Rocas de San Esteban, Asturias, 1903, oil on canvas, Joaquín Sorolla (Image courtesy of Museo Sorolla)

Sorolla commented, "Me sería imposible pintar despacio al aire libre. No hay nada inmóvil en lo que nos rodea. El mar se riza a cada instante, la nube se deforma, al mudar de sitio… pero aunque todo estuviera petrificado y fijo, bastaría que se moviera el sol, lo que hace de continuo para dar diverso aspecto a las cosas… Hay que pintar de prisa porque cuanto se pierde, fugaz que no vuelve a encontrarse!”. Roughly translated, Sorolla said that it was impossible for him to paint slowly en plein air. Nothing stays still around us. The sea ripples continuously, clouds change their form as they move...and even if everything were totally still, even cast in stone, everything would still change in aspect because the sun moves all the time.
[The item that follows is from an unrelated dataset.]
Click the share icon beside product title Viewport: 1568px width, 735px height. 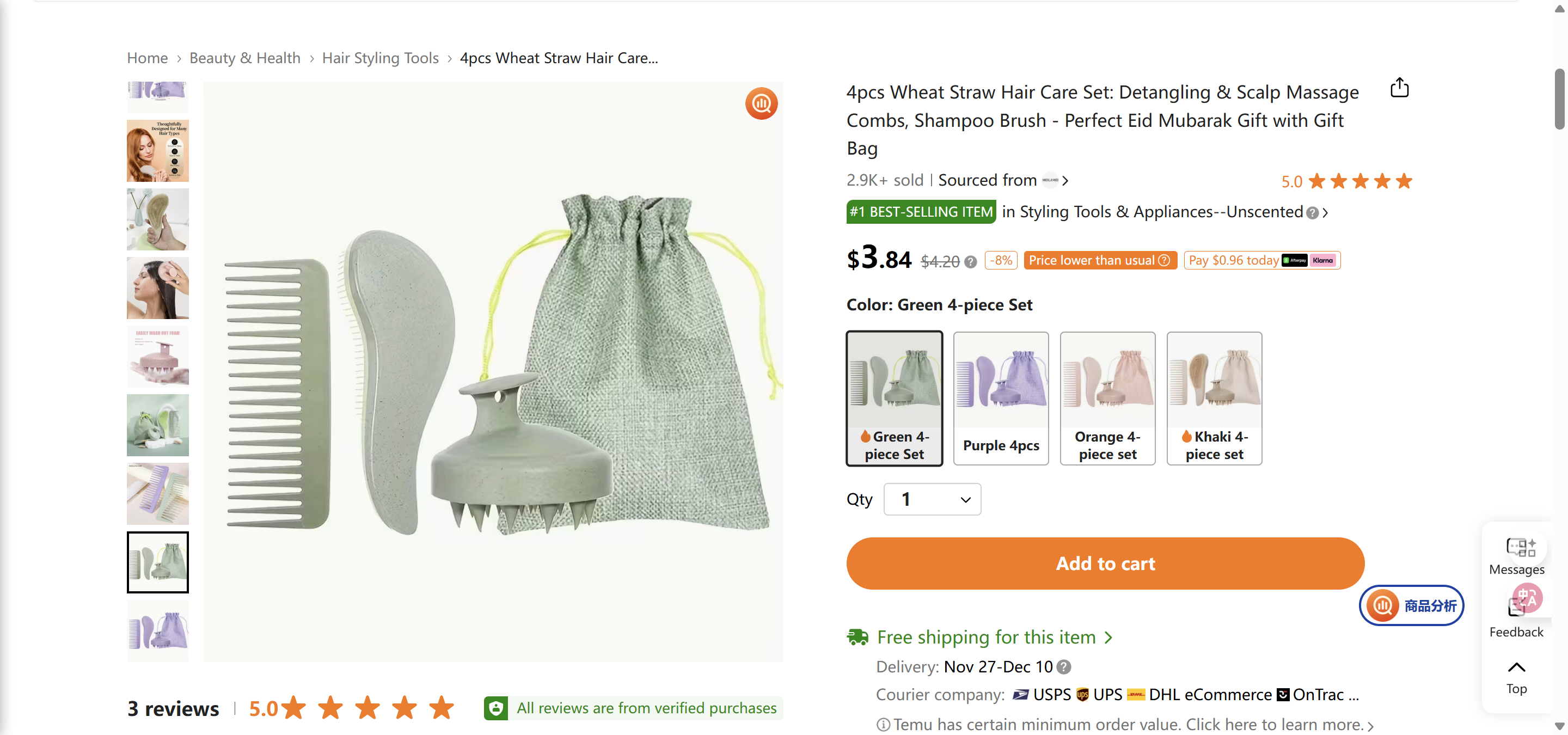pyautogui.click(x=1399, y=88)
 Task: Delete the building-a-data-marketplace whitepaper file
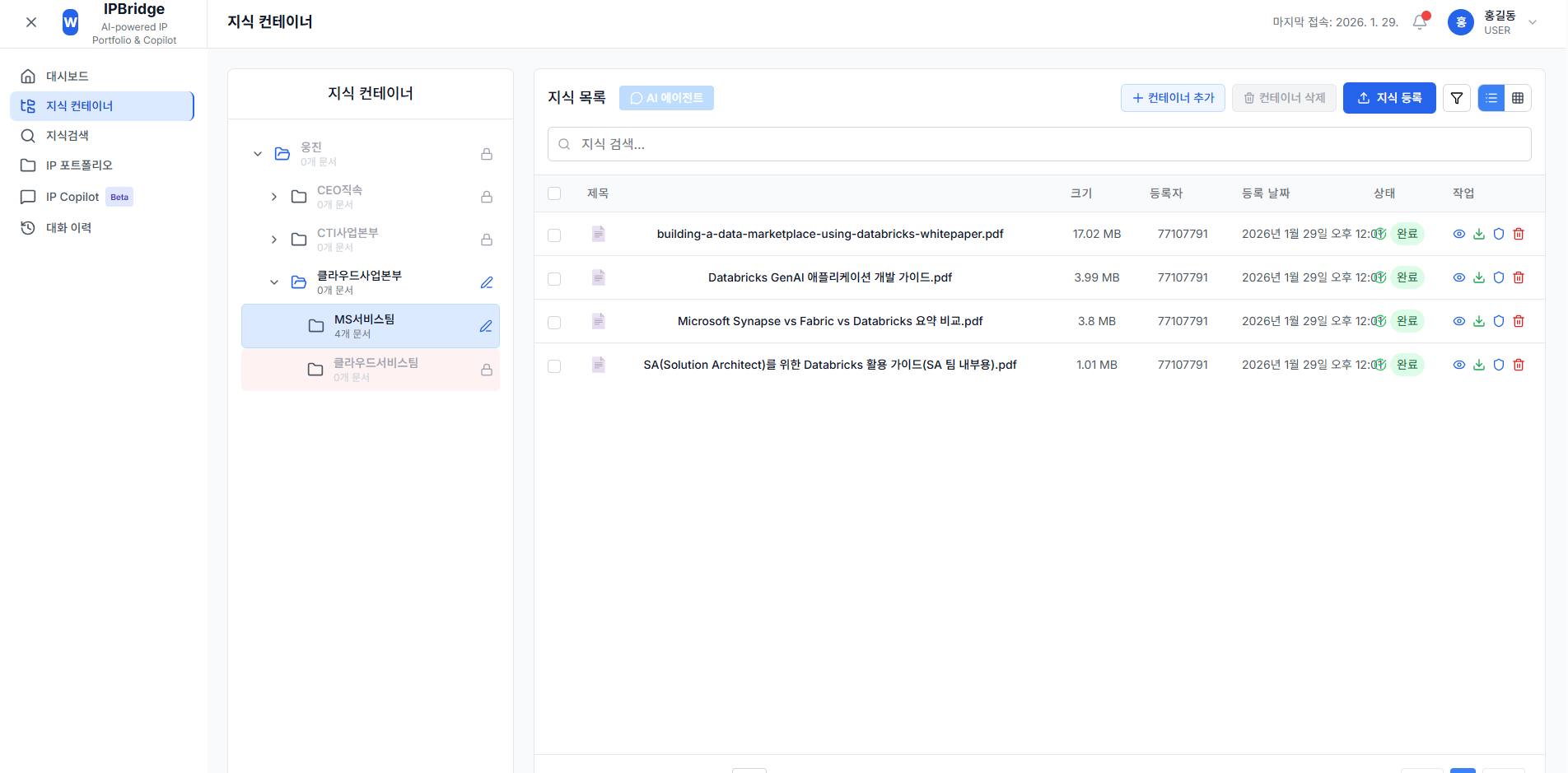1519,234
You have to paint quickly because so much gets lost, some much is fleeting and will never return.

Any artist who has worked outdoors knows exactly what Sorolla was talking about.

Sea at Ibiza (study for Smugglers), 1919, oil on canvas, Joaquín Sorolla (Image courtesy of Museo Sorolla)

The exhibition showed a fair number of oil on cardboard, small studies, "Colour Notes", and for me, they were the most fascinating aspects of seeing the show. In this first blog entry on Sorolla, I will concentrate on them, as far as I am able to find decent images. First of all, you see Sorolla responding to Nature's colours and forms and seeking the fleeting approximation of the colours and light that he saw. These small rectangles of colour impressions are so abstract it is amazing, even though Sorolla was a passionate Realist.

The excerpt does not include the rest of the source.